Trade deal eludes Obama

President Obama's failure during his three-day visit to Japan to tie down elements of a trade deal that many see as a crucial underpinning of his strategic "pivot to Asia" will feed perceptions that the US president's foreign policy touch is deserting him. The simultaneous collapse of the Israeli-Palestinian talks in which he had invested no small hope, and Vladimir Putin's daily blatant contempt for toothless US pronouncements on Ukraine, also contribute to a sense of US powerlessness and even drift.

Obama had hoped to use his visit to Japan to announce an agreement under which Japan would open its markets in rice, beef, poultry and pork, a critical step that could inject momentum into a delayed 12-nation Trans-Pacific Partnership (TPP) trade pact. Intensive talks between US and Japanese officials this week failed to produce significant tarrif reductions – Japan's Prime Minister Shinzo Abe is under strong political pressure not to make concessions from his country's powerful farm lobby, although trade liberalisation dovetails very much with his economic reform programme.

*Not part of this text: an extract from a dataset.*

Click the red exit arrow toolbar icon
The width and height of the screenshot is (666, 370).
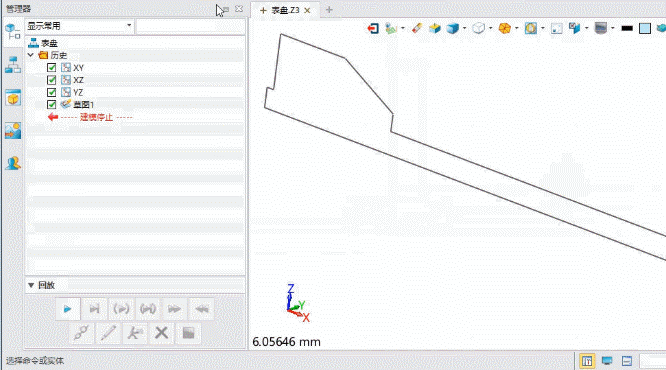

But the US is also at fault – Obama’s hands have been tied in talks by his inability to secure sufficient negotiating authority. Any deal done with Japan would have to run the gauntlet of a hostile US Congress wielding a veto, a reality that does little to encourage Japanese flexibility when concessions would probably only whet Congress’s appetite for more.

The negotiating mandate issue is also likely to bedevil important EU-US trade talks, a mirror in international relations of the institutional gridlock that so paralyses US politics. At some point partners behgin to believe that the US simply not a country to do business with.

READ MORE

Obama's stay in Tokyo – the first full state visit by a US president since 1996 – will, however, have pleased Abe in one important respect. The US president made clear that the US regards the East China Sea islands currently in dispute between Japan and China – known in Japan as the Senkaku – as covered by treaty security guarantees to Japan. He dodged, however, pronouncing on their sovereignty to avoid antagonising China.